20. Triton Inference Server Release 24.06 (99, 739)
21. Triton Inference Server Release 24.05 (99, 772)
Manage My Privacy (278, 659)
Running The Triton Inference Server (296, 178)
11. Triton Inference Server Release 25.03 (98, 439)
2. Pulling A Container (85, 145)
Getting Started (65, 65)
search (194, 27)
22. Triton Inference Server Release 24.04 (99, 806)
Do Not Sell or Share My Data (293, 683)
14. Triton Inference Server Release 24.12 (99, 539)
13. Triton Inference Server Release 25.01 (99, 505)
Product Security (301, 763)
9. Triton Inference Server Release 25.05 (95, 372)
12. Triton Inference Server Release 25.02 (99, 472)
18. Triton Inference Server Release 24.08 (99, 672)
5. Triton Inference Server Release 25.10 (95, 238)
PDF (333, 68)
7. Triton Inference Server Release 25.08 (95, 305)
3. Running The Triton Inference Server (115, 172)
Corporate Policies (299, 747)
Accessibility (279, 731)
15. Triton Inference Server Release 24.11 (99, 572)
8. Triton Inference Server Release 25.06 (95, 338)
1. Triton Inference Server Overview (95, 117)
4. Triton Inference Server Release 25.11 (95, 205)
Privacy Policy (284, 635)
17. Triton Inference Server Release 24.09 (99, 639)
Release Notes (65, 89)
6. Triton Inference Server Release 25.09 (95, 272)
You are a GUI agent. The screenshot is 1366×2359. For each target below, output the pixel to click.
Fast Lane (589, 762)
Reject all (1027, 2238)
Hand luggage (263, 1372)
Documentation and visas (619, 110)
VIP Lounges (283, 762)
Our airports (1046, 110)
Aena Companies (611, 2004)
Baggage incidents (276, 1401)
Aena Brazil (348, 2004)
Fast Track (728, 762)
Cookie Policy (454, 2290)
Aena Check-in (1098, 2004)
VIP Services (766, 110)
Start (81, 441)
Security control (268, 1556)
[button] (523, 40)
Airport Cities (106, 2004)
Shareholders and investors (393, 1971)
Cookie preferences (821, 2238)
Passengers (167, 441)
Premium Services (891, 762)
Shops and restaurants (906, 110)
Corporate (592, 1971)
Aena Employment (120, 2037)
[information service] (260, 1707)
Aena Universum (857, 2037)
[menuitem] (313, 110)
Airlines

* **Directions for this task**: Please state how many lines of the material above include the word "Security"; the number is the whole answer.

* **Solution to this problem**: 2